■ 読む文章:
• • • • •

'87年、日本武道館で行われた『全日本歌謡音楽祭』で『難破船』を歌う明菜

「母が亡くなり、明菜とも会えなくなって、もう27年になりますね……」

 中森明菜の母・千恵子さんが眠る墓に手を合わせた後、ゆっくりと目を開く。墓石を見つめ、そう静かに語ったのは、3つ上の実兄だ。

「今年の5月1日でデビュー40周年を迎えた明菜さんですが、ご本人が出演するようなテレビ番組やライブなどの活動は何もありません。あるといえば、衛星放送で過去のライブ映像が流されたぐらいで……」(スポーツ紙記者)

 2017年に開催されたディナーショーを最後に、姿を消して5年。それでも明菜の復活を待ち望むファンの声は今も絶えない。

 それは、家族も同じでーー。

 1965年7月、東京都大田区で明菜は産声をあげた。

「父が大森で精肉店を営んでいたころです。自宅にひとりでいた母を突然、陣痛が襲ったのです。自宅に電話がなかったので、母は助産師さんを呼ぶために急いで近所の公衆電話まで行ったんです。そうしたら、そこで半分ぐらい明菜が出てきてしまったみたいで(笑)」

母が名付けた「明るい菜の花で、明菜」

 そう当時の状況を明かすのは、冒頭の実兄だ。

「名前は母がつけました。生まれた時季の花ではないですが“明るい菜の花で、明菜”だと、母が言っていました」

 明菜が誕生した数か月後、一家は東京都清瀬市へ転居する。母親が名付けたとおり、明るい少女かと思いきや、幼少期はそうではなかった。

• • • • •

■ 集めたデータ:
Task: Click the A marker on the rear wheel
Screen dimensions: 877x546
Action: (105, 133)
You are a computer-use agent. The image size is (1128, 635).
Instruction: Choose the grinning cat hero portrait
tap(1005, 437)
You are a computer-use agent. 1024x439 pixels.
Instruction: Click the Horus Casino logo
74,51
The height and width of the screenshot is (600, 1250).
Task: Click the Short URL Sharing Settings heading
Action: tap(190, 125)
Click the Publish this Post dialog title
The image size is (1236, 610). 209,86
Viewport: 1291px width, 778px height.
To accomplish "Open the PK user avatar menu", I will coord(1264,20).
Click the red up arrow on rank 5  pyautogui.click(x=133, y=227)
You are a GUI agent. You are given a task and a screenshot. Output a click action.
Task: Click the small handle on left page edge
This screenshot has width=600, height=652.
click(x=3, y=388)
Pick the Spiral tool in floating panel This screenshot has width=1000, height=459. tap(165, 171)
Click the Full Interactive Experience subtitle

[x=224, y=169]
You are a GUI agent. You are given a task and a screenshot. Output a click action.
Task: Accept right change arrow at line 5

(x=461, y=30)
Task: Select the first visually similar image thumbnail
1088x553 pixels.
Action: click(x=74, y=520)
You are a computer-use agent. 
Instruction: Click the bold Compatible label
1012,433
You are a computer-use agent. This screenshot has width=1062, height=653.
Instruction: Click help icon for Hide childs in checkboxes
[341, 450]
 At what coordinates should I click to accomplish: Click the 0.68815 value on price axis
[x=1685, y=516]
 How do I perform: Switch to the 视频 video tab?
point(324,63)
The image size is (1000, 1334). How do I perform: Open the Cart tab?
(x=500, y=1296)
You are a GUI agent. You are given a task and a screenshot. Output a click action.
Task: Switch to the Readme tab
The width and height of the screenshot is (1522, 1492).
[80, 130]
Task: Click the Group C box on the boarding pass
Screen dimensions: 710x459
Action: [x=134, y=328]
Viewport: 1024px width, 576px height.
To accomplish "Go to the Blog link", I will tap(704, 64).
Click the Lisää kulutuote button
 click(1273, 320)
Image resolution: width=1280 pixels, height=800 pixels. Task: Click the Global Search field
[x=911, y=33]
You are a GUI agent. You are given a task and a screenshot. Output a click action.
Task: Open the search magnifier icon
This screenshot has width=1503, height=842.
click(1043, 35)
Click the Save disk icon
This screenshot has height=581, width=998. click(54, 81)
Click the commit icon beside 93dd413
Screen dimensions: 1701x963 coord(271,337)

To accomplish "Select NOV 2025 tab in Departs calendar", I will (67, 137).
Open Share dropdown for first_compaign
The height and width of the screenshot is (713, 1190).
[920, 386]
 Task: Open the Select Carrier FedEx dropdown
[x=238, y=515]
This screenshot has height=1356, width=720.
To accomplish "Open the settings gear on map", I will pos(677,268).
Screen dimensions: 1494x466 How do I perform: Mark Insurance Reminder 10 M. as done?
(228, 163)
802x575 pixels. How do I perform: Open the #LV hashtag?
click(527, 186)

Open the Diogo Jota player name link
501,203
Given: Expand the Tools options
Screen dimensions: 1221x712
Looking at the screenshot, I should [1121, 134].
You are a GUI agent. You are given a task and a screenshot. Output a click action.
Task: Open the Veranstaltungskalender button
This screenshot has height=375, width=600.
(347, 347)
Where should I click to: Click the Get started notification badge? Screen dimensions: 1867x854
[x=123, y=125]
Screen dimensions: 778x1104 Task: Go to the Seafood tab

• • • • •

■ 課題: 中森明菜についての文章では、「明菜」という名前は誰がつけたことになっていますか。 行はここでは何の役にも立ちません。

■ 答え: 母の千恵子さんです。